-------- Record excerpts

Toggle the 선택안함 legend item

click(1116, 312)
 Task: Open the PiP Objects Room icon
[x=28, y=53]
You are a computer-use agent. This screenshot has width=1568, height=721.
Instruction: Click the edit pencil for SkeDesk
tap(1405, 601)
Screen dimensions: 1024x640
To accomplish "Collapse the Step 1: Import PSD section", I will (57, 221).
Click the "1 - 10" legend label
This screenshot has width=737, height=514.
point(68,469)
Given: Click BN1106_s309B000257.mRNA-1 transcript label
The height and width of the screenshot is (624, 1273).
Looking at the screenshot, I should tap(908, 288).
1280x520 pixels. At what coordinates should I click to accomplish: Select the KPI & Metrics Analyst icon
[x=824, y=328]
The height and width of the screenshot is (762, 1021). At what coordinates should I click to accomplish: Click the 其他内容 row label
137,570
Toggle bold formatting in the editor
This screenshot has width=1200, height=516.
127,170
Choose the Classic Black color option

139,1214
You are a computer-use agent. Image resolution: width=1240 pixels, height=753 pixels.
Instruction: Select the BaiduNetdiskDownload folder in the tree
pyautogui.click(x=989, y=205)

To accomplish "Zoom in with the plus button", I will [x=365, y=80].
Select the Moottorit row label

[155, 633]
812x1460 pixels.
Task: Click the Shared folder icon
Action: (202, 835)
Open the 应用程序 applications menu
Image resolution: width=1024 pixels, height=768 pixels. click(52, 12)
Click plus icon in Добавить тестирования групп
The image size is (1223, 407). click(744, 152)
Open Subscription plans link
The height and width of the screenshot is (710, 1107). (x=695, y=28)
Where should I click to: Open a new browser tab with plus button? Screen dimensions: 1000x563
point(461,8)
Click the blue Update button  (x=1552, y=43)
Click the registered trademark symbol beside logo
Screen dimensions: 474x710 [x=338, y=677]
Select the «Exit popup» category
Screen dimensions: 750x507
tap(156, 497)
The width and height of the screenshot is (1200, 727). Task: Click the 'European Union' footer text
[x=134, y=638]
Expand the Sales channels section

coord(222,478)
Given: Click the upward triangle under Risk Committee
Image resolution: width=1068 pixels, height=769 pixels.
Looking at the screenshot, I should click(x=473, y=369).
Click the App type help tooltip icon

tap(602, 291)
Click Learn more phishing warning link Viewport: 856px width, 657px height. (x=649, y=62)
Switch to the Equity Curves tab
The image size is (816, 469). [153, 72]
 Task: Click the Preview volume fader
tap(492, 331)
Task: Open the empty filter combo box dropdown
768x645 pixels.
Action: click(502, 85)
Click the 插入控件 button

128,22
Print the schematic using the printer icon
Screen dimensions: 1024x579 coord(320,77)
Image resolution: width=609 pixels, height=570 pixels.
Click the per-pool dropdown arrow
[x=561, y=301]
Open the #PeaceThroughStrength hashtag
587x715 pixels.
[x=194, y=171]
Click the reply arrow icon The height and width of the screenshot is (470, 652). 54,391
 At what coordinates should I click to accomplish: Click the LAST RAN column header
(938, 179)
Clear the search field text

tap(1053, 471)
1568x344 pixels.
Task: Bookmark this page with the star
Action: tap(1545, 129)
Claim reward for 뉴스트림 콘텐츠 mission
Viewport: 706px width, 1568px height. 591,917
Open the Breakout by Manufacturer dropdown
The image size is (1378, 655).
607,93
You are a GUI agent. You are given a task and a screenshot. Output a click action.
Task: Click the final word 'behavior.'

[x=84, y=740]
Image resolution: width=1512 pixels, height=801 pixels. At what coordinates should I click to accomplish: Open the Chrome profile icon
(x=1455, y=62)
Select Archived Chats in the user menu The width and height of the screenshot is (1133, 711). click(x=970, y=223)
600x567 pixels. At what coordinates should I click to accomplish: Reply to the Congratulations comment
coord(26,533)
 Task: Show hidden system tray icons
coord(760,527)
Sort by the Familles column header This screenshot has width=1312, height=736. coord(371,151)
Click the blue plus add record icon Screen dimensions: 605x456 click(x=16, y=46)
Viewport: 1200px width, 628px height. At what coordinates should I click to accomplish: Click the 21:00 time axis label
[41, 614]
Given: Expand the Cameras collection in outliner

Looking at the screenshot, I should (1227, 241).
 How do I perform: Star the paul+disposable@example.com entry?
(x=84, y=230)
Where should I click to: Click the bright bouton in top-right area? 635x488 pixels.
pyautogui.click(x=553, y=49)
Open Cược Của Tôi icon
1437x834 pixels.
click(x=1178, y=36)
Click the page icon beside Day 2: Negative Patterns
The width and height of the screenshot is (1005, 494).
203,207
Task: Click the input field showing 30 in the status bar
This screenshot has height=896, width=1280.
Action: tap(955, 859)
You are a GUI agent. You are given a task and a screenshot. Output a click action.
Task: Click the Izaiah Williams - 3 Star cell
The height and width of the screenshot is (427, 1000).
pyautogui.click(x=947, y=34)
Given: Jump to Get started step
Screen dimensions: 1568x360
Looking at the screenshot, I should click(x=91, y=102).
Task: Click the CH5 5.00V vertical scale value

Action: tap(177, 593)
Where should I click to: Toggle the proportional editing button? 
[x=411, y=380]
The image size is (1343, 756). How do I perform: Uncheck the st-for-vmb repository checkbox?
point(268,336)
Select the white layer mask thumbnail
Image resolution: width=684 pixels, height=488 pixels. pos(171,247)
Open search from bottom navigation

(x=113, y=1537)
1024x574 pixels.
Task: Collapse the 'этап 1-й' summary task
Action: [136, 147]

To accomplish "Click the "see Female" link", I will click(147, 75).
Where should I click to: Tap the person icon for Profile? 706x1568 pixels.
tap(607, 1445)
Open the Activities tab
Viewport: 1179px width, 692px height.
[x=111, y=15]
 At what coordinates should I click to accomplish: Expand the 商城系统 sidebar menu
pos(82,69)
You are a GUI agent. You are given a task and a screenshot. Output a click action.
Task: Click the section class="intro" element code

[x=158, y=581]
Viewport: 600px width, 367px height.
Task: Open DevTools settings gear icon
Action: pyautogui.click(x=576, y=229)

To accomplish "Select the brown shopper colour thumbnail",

----------------

What the task requires:
The required output is every line above from the one with "Select the Moottorit row label" down to the one with "Click the blue Update", restated word for word, ends included.

Problem solution:
Select the Moottorit row label

[155, 633]
812x1460 pixels.
Task: Click the Shared folder icon
Action: (202, 835)
Open the 应用程序 applications menu
Image resolution: width=1024 pixels, height=768 pixels. click(52, 12)
Click plus icon in Добавить тестирования групп
The image size is (1223, 407). click(744, 152)
Open Subscription plans link
The height and width of the screenshot is (710, 1107). (x=695, y=28)
Where should I click to: Open a new browser tab with plus button? Screen dimensions: 1000x563
point(461,8)
Click the blue Update button  (x=1552, y=43)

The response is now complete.